Britain on Saturday began an uncertain future outside the European Union, hours after the historic end to almost half a century of EU membership was greeted with a mixture of joy and sadness.
There were celebrations and tears across the country as the EU’s often reluctant member became the first to leave an organisation set up to forge unity among nations after the horrors of World War II.
Almost nothing will change straight away, because of an 11-month transition period negotiated as part of the exit deal.
Britons will be able to work in and trade freely with EU nations until December 31, and vice versa, although the UK will no longer be represented in the bloc’s institutions.
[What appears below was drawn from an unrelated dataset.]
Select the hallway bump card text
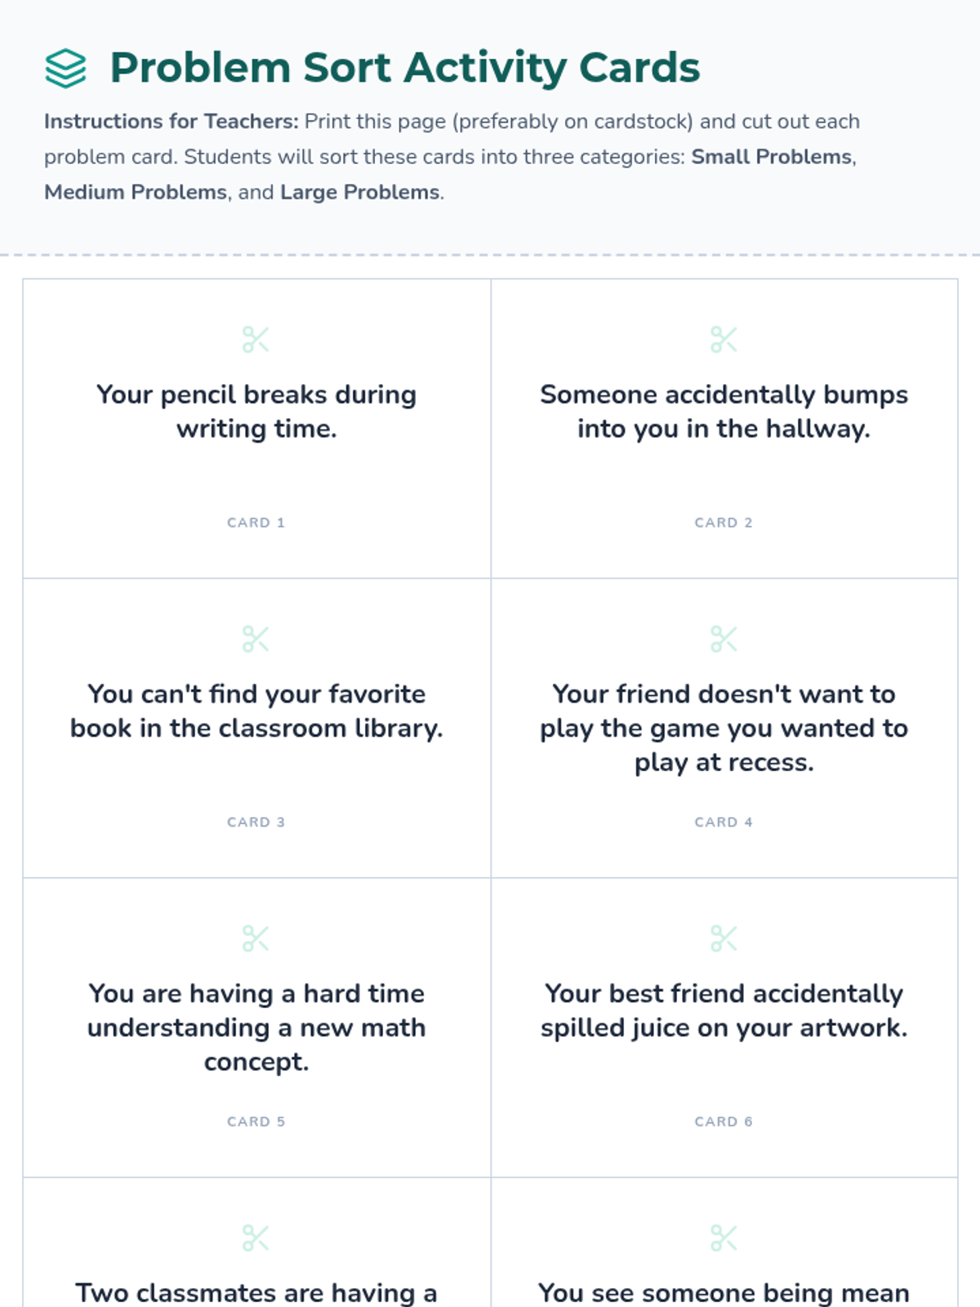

But legally, Britain is out.
Thousands of people waving Union Jack flags packed London’s Parliament Square and sang the national anthem to mark that reality at the moment of Brexit at 11 pm (2300 GMT) Friday — midnight in Brussels.
As Prime Minister Boris Johnson — a figurehead in the seismic 2016 referendum vote for Brexit — held a private party in his Downing Street office, a clock projected on the walls outside counted down the minutes to departure.
In an address to the nation, he hailed a “new era of friendly cooperation” with the EU while Britain takes a greater role on the world stage.
Johnson acknowledged there might be “bumps in the road ahead”, but predicted the country could make it a “stunning success”.
“The most important thing to say tonight is that this is not an end but a beginning,” he said in a televised address.